Mailing-List: contact user-help@cassandra.apache.org; run by ezmlm
Precedence: bulk
Reply-To: user@cassandra.apache.org
Received-SPF: neutral (nike.apache.org: local policy)
MIME-Version: 1.0
Date: Tue, 30 Mar 2010 16:54:18 +1100
Message-ID: <dfe1a2941003292254x2f773f66maa4af606d2d9eebe@mail.gmail.com>
Subject: Large data files and no "edit in place"?
From: Julian Simon <jsimon@jules.com.au>
To: user@cassandra.apache.org
Content-Type: text/plain; charset=ISO-8859-1

Forgive me as I'm probably a little out of my depth in trying to
assess this particular design choice within Cassandra, but...

My understanding is that Cassandra never updates data "in place" on
disk - instead it completely re-creates the data files during a
"flush".  Stop me if I'm wrong already ;-)

So imagine we have a large data set in our ColumnFamily and we're
constantly adding data to it.

Every [x] minutes or [y] bytes, the compaction process is triggered,
and the entire data set is written to disk.

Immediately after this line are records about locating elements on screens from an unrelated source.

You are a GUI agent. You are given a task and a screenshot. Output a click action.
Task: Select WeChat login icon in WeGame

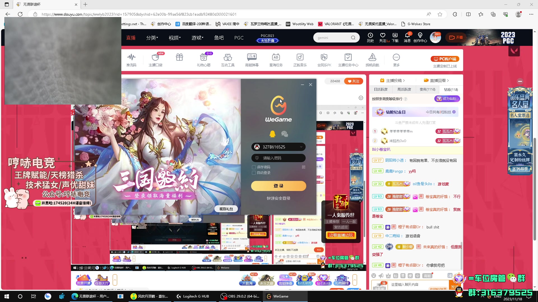tap(284, 134)
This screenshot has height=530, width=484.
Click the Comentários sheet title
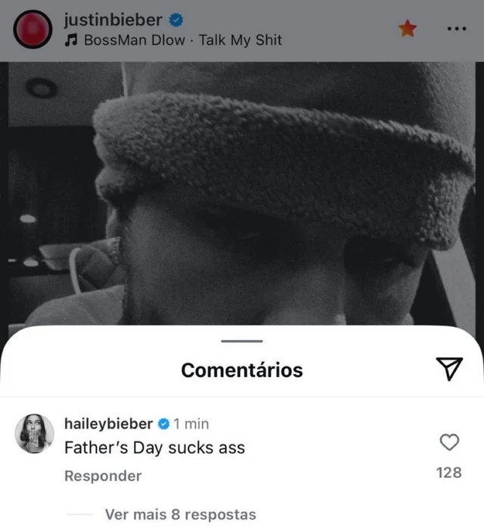click(x=242, y=370)
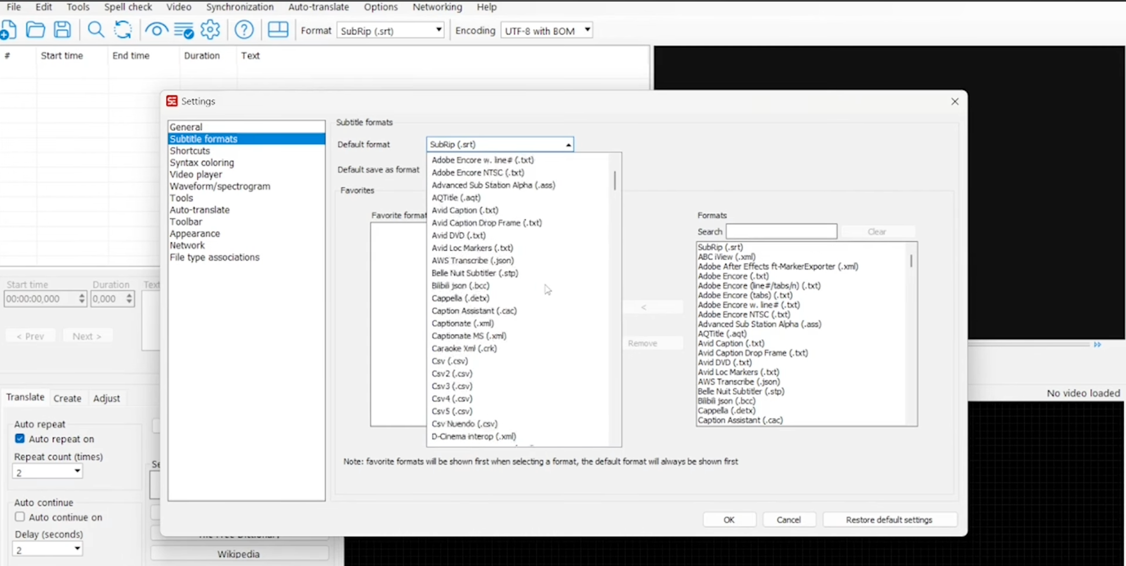
Task: Open the Replace tool
Action: pos(123,30)
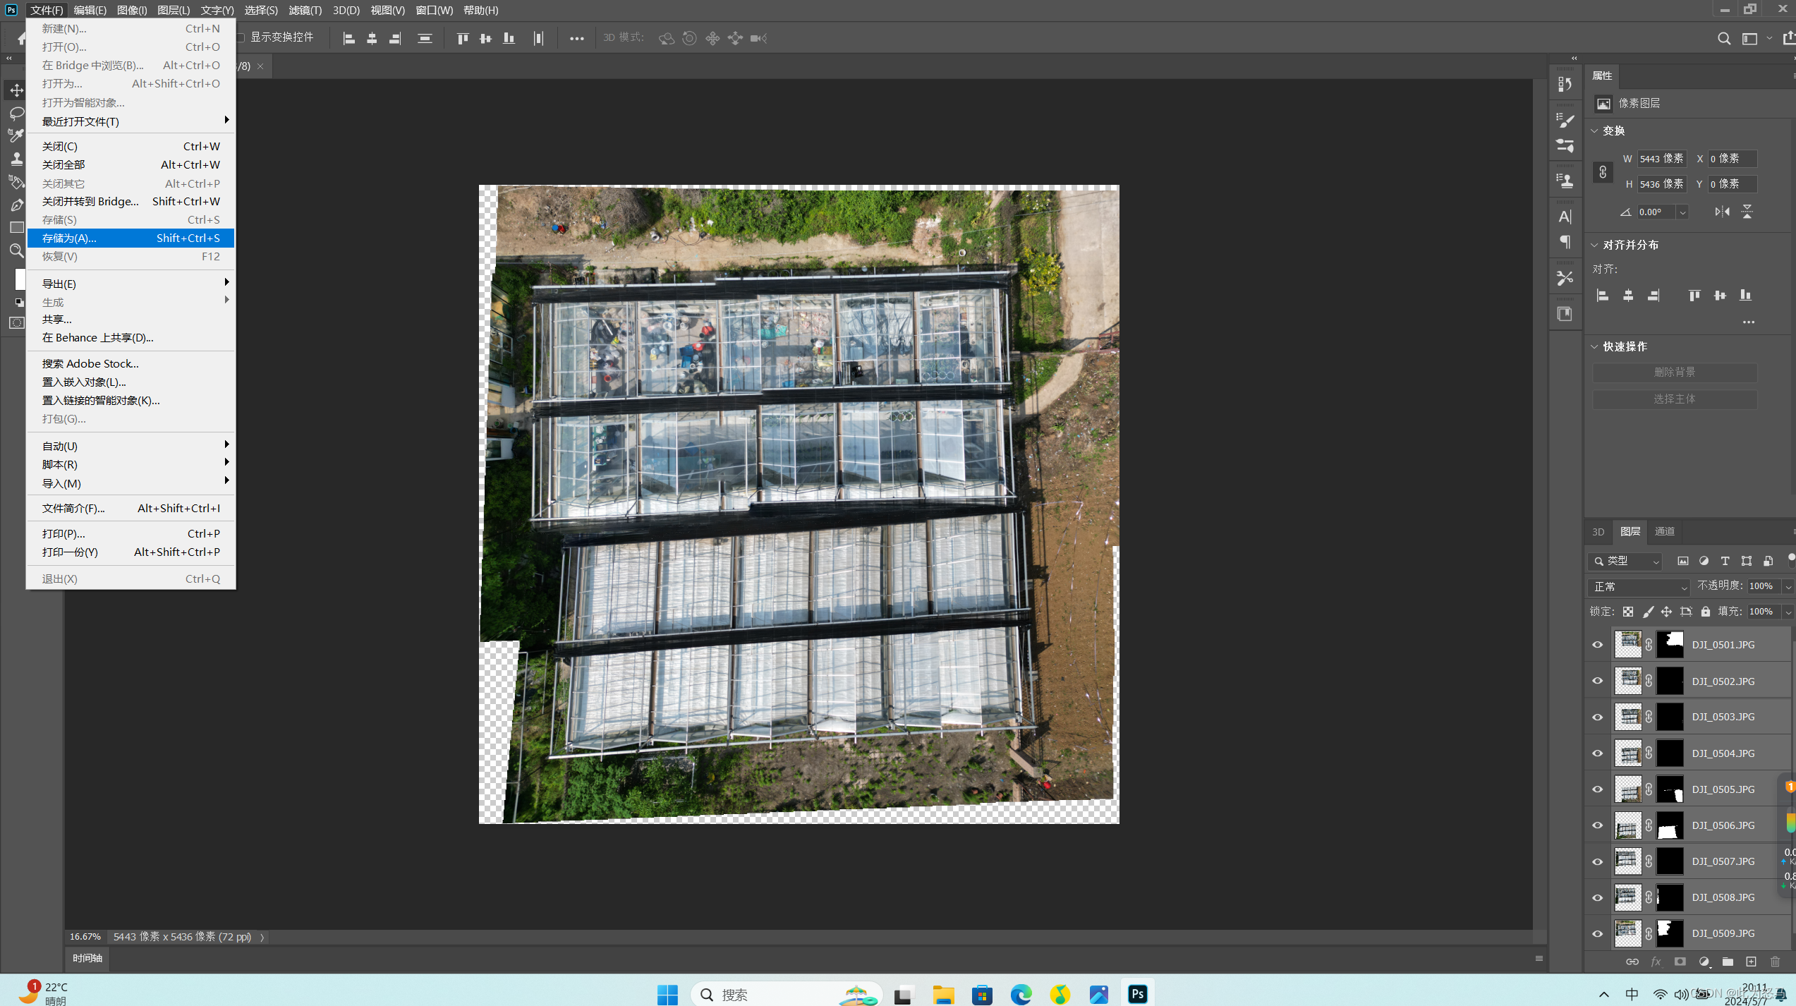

So as our data set grows over time, the compaction process will result
in an increasingly large IO operation to write all that data to disk
each time.

We could easily be talking about single data files in the
many-gigabyte size range, no?  Or is there a file size limit that I'm
not aware of?

If not, is this an efficient approach to take for large data sets?
Seems like we would become awfully IO bound, writing the entire thing
from scratch each time.

Do let me know if I've gotten it all wrong ;-)

Cheers,
Jules